===== 本文

具体的には、介護予防ケアマネジメント(要介護認定審査で「要支援2」「要支援1」「非該当」と認定された人や、生活機能の低下していて将来的に介護が必要となる可能性が高い人の相談やケアプランを作成)、権利擁護や高齢者虐待の早期発見・防止(お金の管理や契約などに関するときに、頼れる家族がいない場合には、成年後見人制度の申立ての支援などを行う。また、高齢者虐待に関する発見・把握など、他の関係機関と連携した支援)、総合相談支援業務(高齢者本人や家族、地域住民の人からの、介護・福祉・健康・医療に関する困ったことに対する相談への対応・支援を行う)、包括的・継続的ケアマネジメント支援業務(高齢者の人々を直接的に支援するほか、地域の事業所のケアマネージャーの支援・指導などを行い、連携をとりながら地域の人が暮らしやすい環境づくりを行う)などになりますね。

こうした地域包括支援センターの役割を理解した上で、各選択肢の解説に移っていきましょう。

まずは選択肢④の「短期入所施設」についてです。

介護保険法第8条によると「短期入所施設」では、居宅要介護者について、老人福祉法第五条の二第四項の厚生労働省令で定める施設又は同法第二十条の三に規定する老人短期入所施設に短期間入所させ、当該施設において入浴、排せつ、食事等の介護その他の日常生活上の世話及び機能訓練を行います。

「短期入所施設」と聞くとよくわからないかもしれませんが、いわゆる「ショートステイ」のことを指します。

短期入所生活介護は、利用者が可能な限り自宅で自立した日常生活を送ることができるよう、自宅にこもりきりの利用者の孤立感の解消や心身機能の維持回復だけでなく、家族の介護の負担軽減などを目的として実施します。

介護老人福祉施設(特別養護老人ホーム)などが、常に介護が必要な方の短期間の入所を受け入れ、入浴や食事などの日常生活上の支援や、機能訓練などを提供します。

==========
===== 資料

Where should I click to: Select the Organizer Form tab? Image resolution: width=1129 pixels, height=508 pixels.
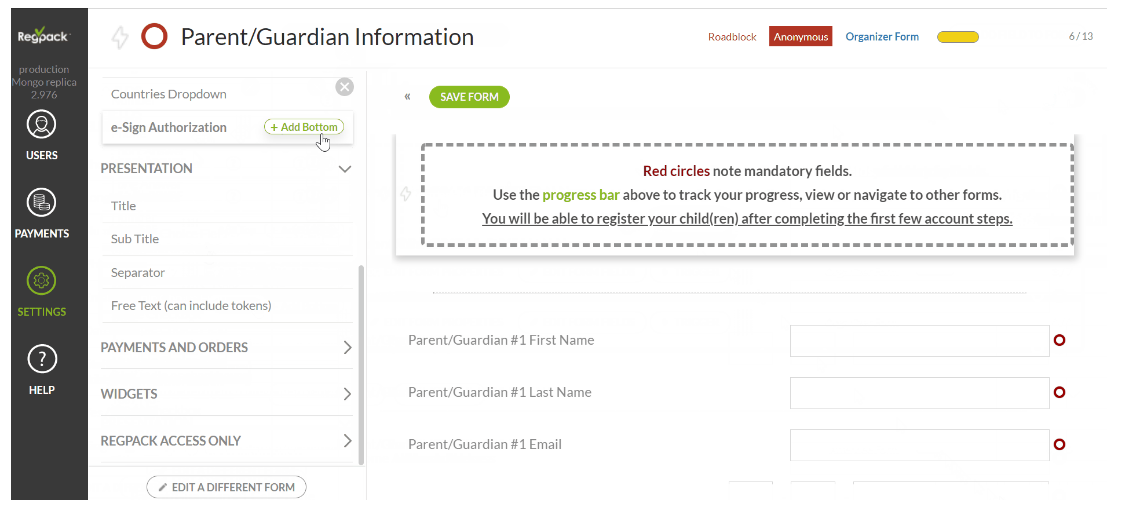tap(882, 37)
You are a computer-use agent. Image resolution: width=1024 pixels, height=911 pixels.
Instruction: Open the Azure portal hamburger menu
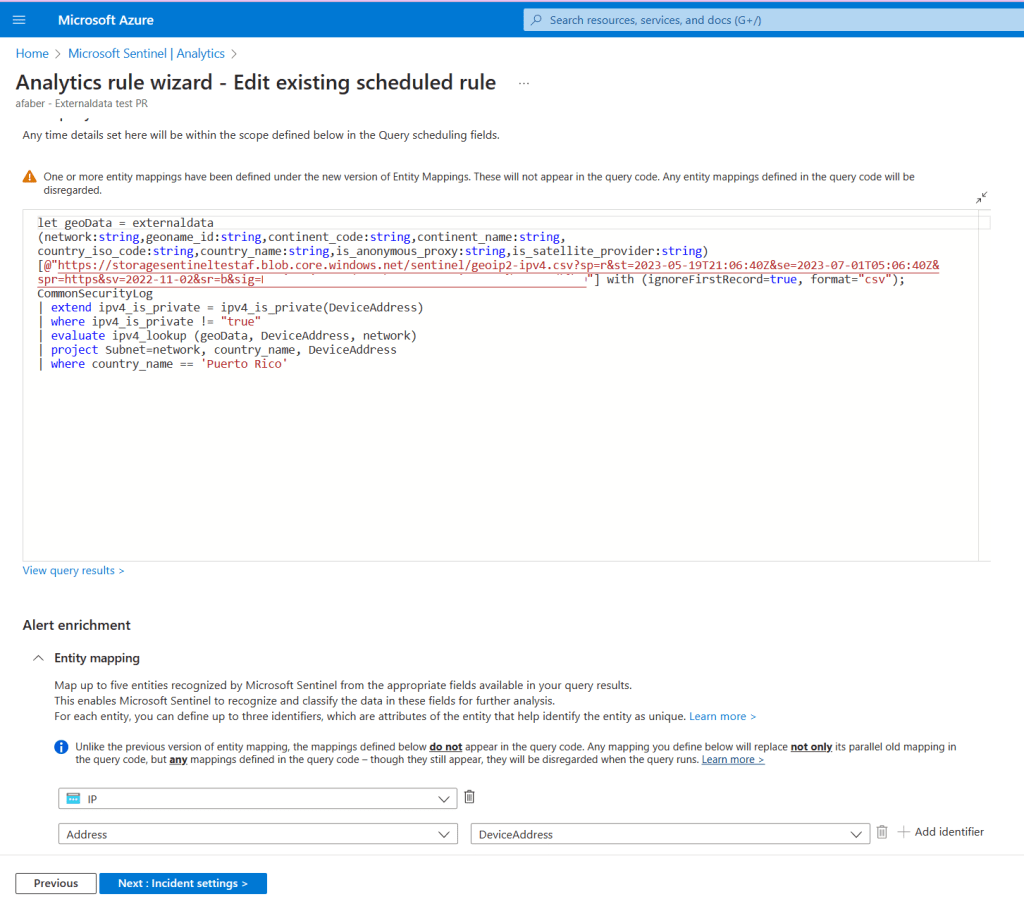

==========

課題 A
本文で、地域包括支援センターの業務として具体的に挙げられているものを、すべて書き出してください。
課題 B
本文では、「短期入所施設」はいわゆる何のことだと説明されているか。

回答 A
- 介護予防ケアマネジメント
- 権利擁護や高齢者虐待の早期発見・防止
- 総合相談支援業務
- 包括的・継続的ケアマネジメント支援業務

回答 B
いわゆる「ショートステイ」のことだと説明されている。